# [TEXT SHOWN]
☆ ☆ ☆ ☆ ☆
Outline marked on the cast

Before trimming

After trimming according the outline


Trimming, grinding and final finishing of margins of the mouthguard by the butane torch


  • Equalization of the occlusion with the mouthguard in place could be accomplished by warming the occlusal surface of the mouthguard with an alcohol torch, tempering the protector in warm water, placing the protector in the athlete’s mouth, and having the athlete close gently until all the teeth contact the mouthguard. The mouthguard is removed, allowed to cool, and then replaced in the mouth for reexamination of the occlusion. The mouthguard should not be overheated as this could cause distortion and a poor fit.

Equalization of the mouthguard’s occlusion


  • The athlete’s name or number could be placed in the mouthguard as follows: the player’s last name and initial were typed on paper and trimmed with scissors; the mouthguard was placed on the cast, one buccal flange of the mouthguard was softened with an alcohol torch, and the trimmed paper was impressed into the softened resin with a plugger. Then, a small strip of scrap mouthguard material, 2 mm by 15 mm, was trimmed and softened above a flame; the softened material was adapted over the impressed paper with lubricated fingers to carefully mold the material and seal the name within the mouthguard; the excess material was trimmed with a stone to restore contour; and the area was flamed lightly to improve the transparency of the resin. However, Yonehata and Maeda, 1999, described a fast, effective and inexpensive way of marking an EVA mouthguard with personal identification using a stamp and torch.
☆ ☆ ☆ ☆ ☆
# [ENTRIES SHOWN]
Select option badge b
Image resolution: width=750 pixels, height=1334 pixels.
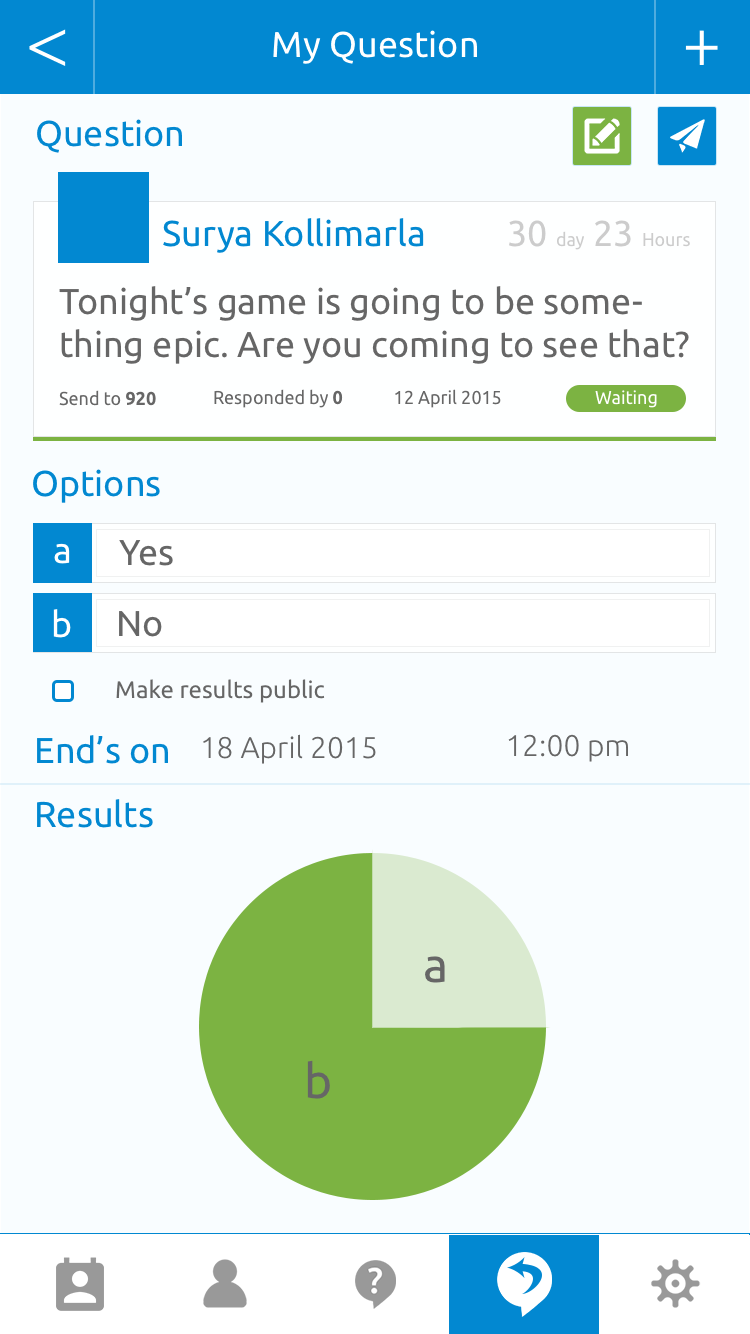tap(63, 622)
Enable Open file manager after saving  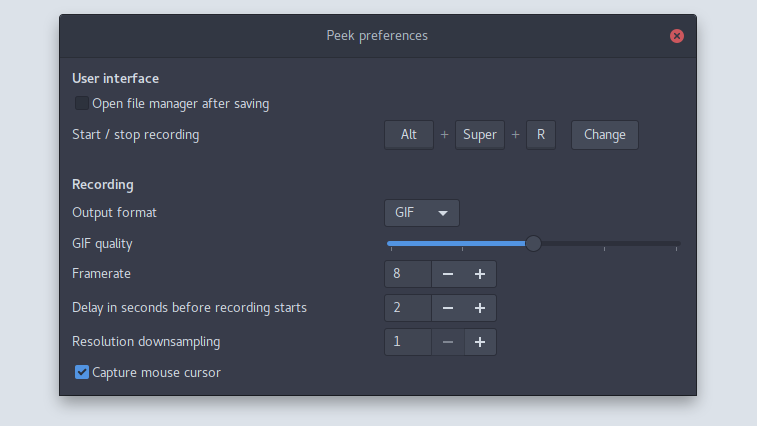pos(82,103)
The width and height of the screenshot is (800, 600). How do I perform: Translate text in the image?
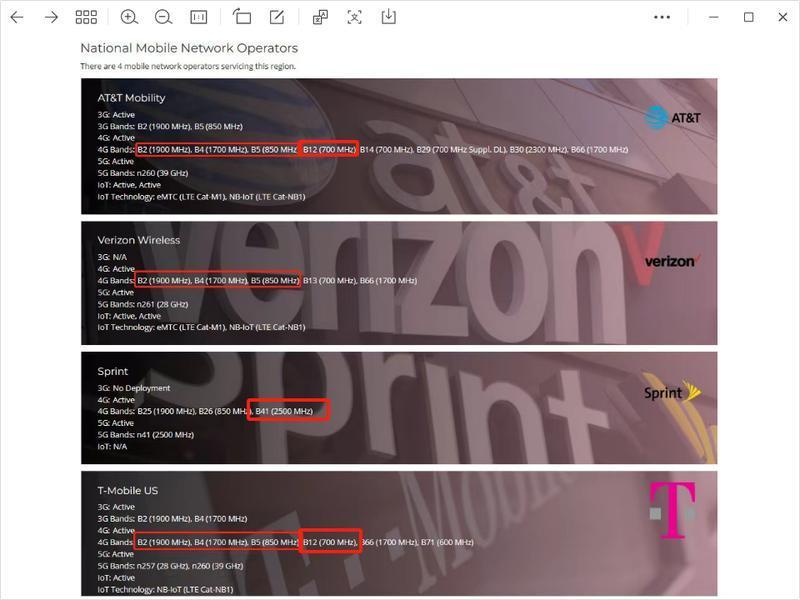pyautogui.click(x=320, y=17)
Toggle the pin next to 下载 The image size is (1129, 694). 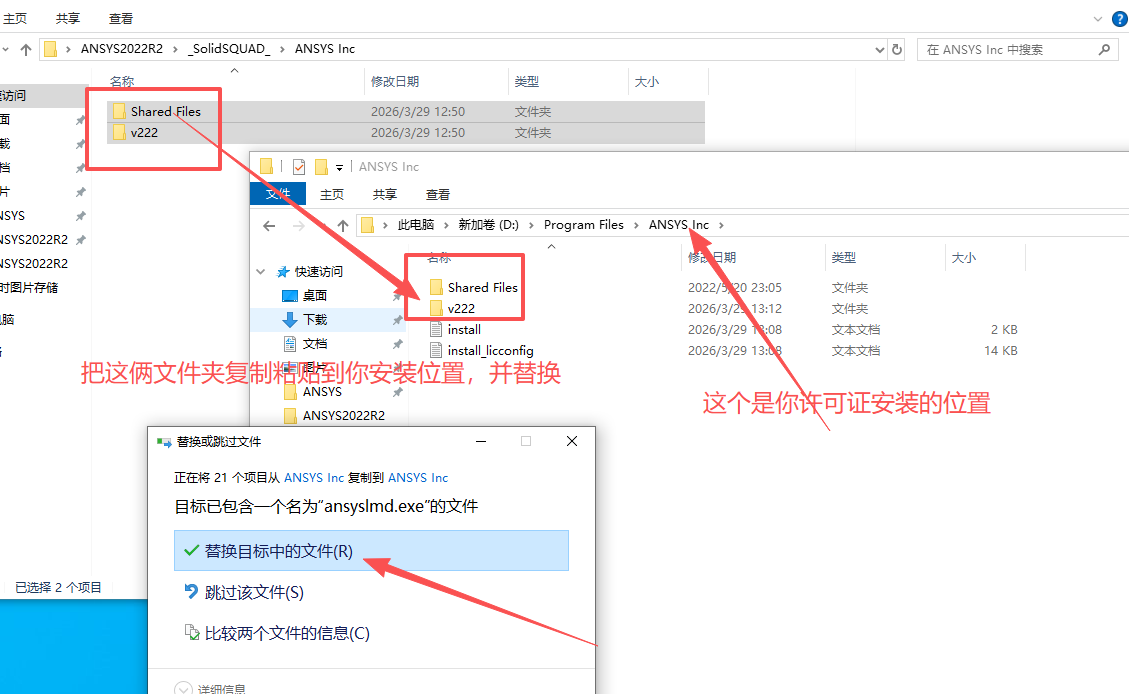[x=397, y=318]
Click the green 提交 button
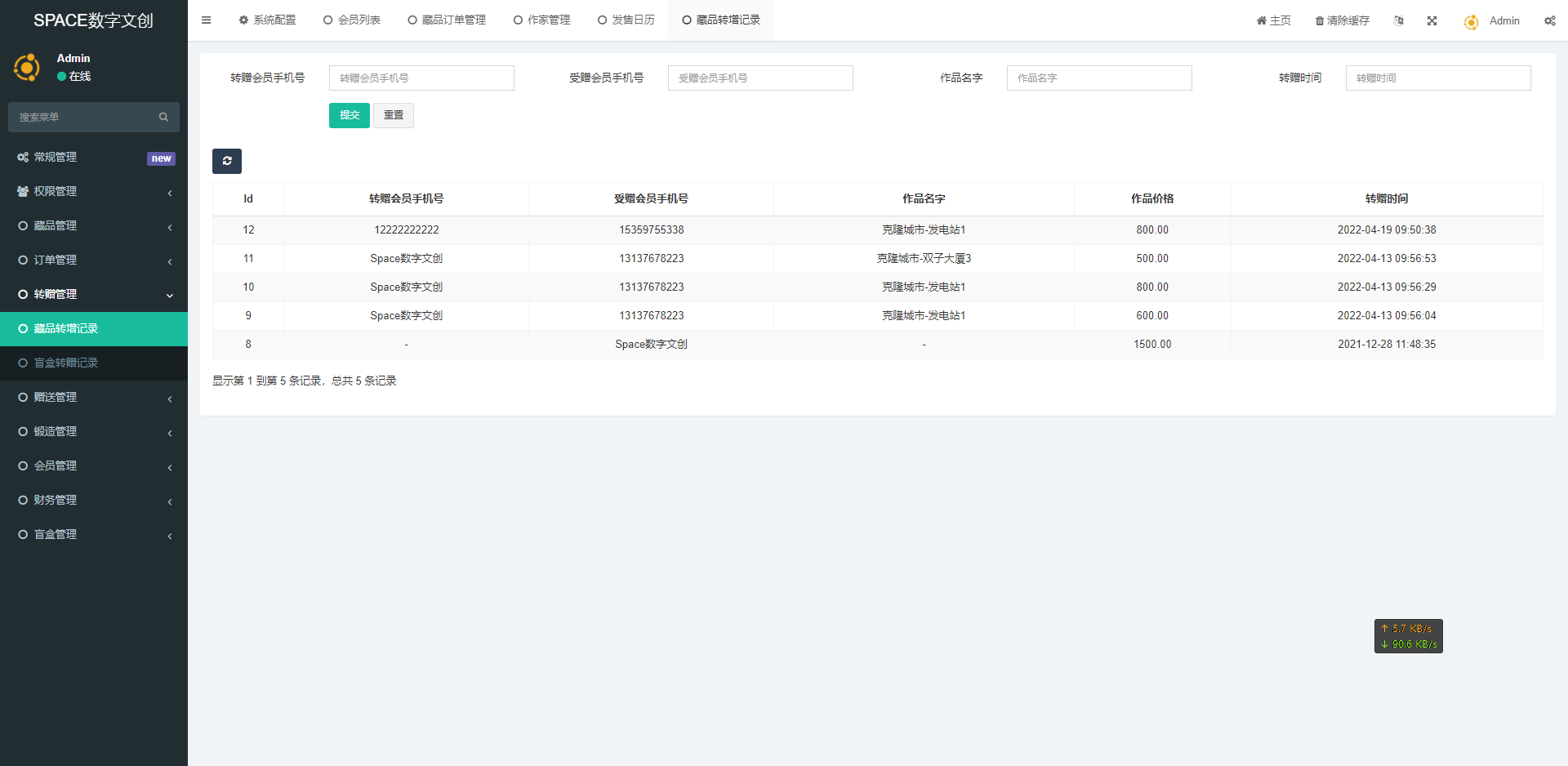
☆ ☆ ☆ ☆ ☆
# [ACTIVITIES]
a) Answer these questions from the mouthguard text, one answer per line.
(i) What tool was used for the trimming, grinding and final finishing of the mouthguard's margins?
(ii) What could happen if the mouthguard is overheated during equalization of the occlusion?
(iii) What size was the strip of scrap mouthguard material used to seal in the athlete's name?
b) Write the next part of the mouthguard text, picking up after its final sentence.

# [ANSWERS BY ITEM]
a)
(i) A butane torch.
(ii) It could become distorted and fit poorly.
(iii) 2 mm by 15 mm.

b)
Scott et al., 1994, recommended the mouthguard design as follows:

  1. It should cover the maxillary teeth till the distal surface of the upper second molar.
  2. Thickness should be different:
    1. On the labial aspects = 3 mm
    2. On the occlusal aspect = 2 mm
    3. On the palatal aspect = 1 mm.
  3. The labial flange should extend to within 2 mm of the vestibular reflection.
  4. The palatal flange should extend about 10 mm above the gingival margin.
  5. The edge of the flanges:
    1. The labial flange should be rounded in cross section
    2. The palatal edge should be tapered.
  6. For optimum comfort, maxillary mouthguard should be mounted on the articulator against the matching mandibular model. mounting is recommended in all cases, even when a single maxillary mouthguard is constructed

In another study, Greasly et al., 1998, recommended that the following guidelines should be added to Scott and his colleagues’ design:

  1. Multiple layers of EVA should be utilized. to build a 5 mm thick layer in the thicker parts of a custom made protector
  2. A 9 mm labial flange should be incorporated where flexible.
  3. The protector should be extended to at least behind the first molar or as far along the second molar to provide wearer comfort.
  4. The palatal flange should be designed to provide wearer comfort.
  5. Air pockets or cushioning devices should not be incorporated as no beneficial effects can be expected from them.
  6. Incorporation of stiff and hard layers should not be used as no benefits occur in terms of broken teeth.

McClelland et al., 1999, conducted a preliminary study of patient comfort associated with customized mouthguards. They concluded that comfort is likely to be increased if mouthguards are extended labially to within 2 mm of the vestibular reflection, adjusted to allow even occlusal contact, rounded at the buccal peripheries, and tapered to the palatal edges.

As a sports dentist, I recommend Custom Made Mouthguards to my athletes.